EXERCISE PROMPT:
Once the line containing "You are a computer-use" is found in the entries below, restate it and each following line word for word, stopping after the line containing "Instruction: Click the".

RECORD EXTRACTS:
::::::

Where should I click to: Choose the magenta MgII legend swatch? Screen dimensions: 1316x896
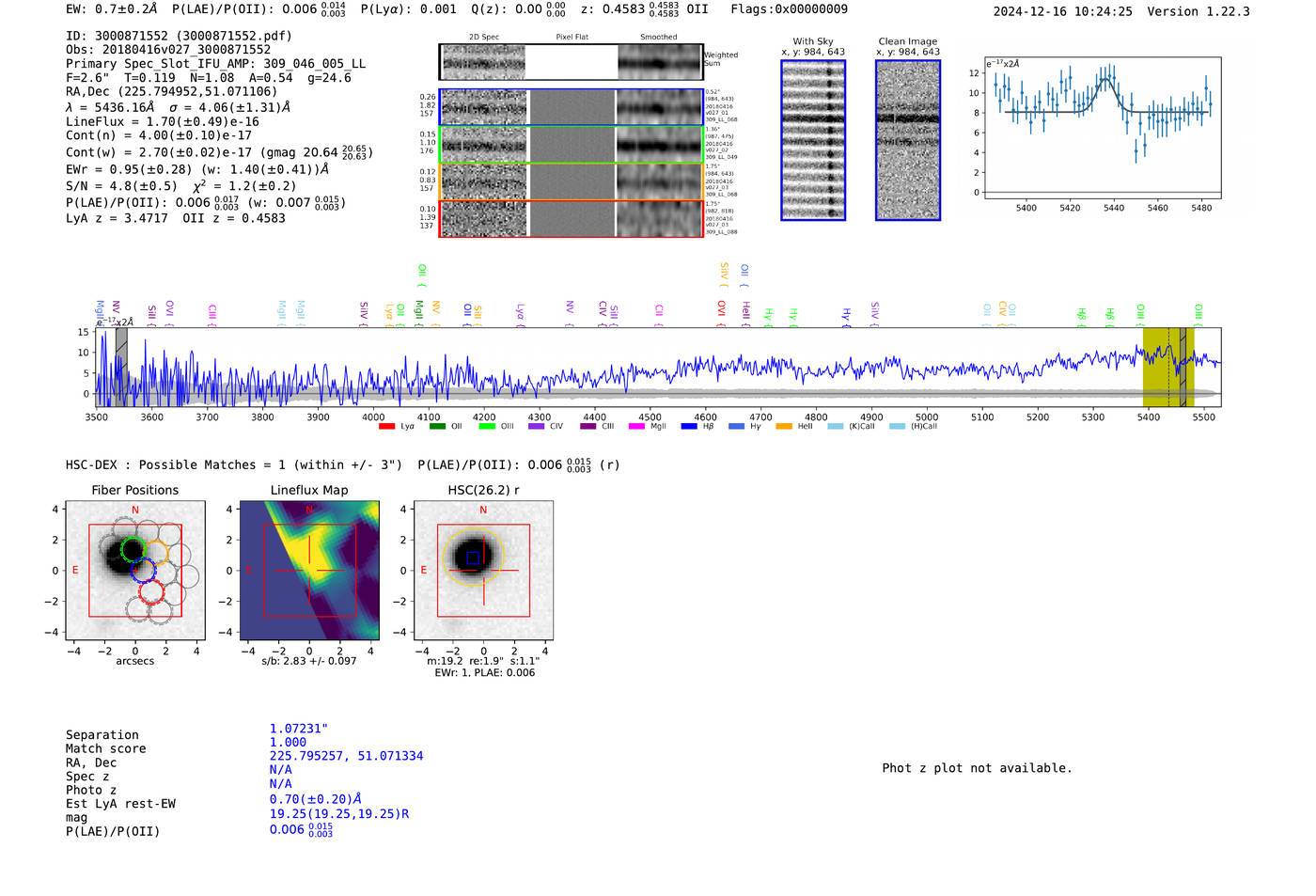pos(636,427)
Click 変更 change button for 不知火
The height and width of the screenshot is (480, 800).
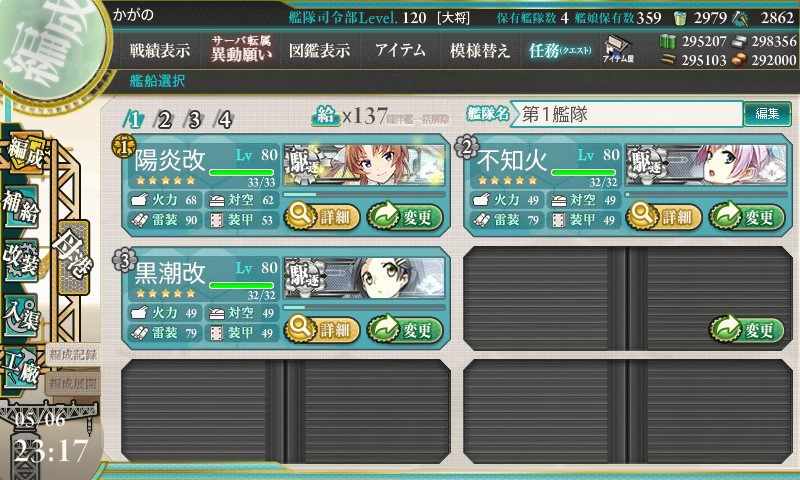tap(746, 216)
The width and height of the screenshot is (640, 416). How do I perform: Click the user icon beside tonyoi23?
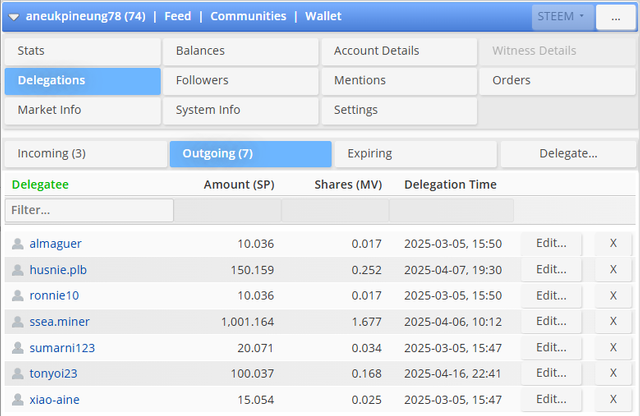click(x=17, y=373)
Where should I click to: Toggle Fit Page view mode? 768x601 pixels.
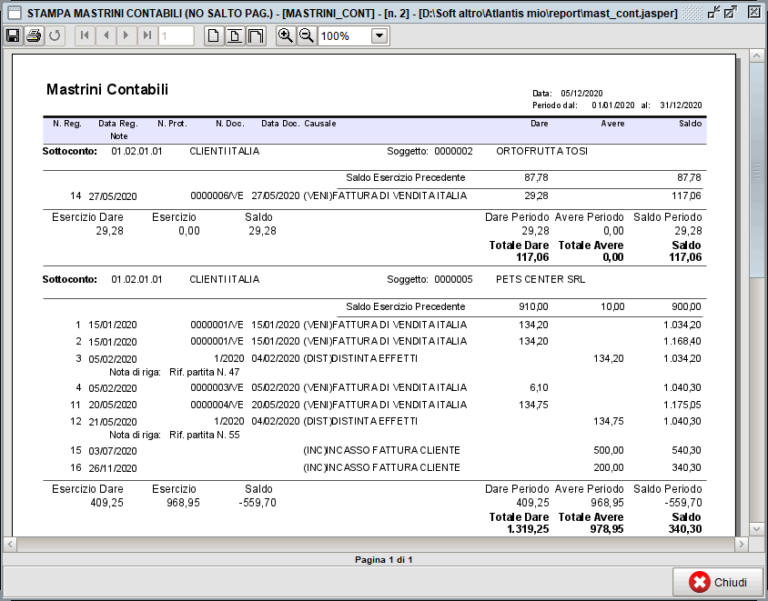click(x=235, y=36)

::::::

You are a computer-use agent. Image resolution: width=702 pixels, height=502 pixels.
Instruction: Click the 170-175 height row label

::::::

EXERCISE ANSWER:
You are a computer-use agent. Image resolution: width=702 pixels, height=502 pixels.
Instruction: Click the 170-175 height row label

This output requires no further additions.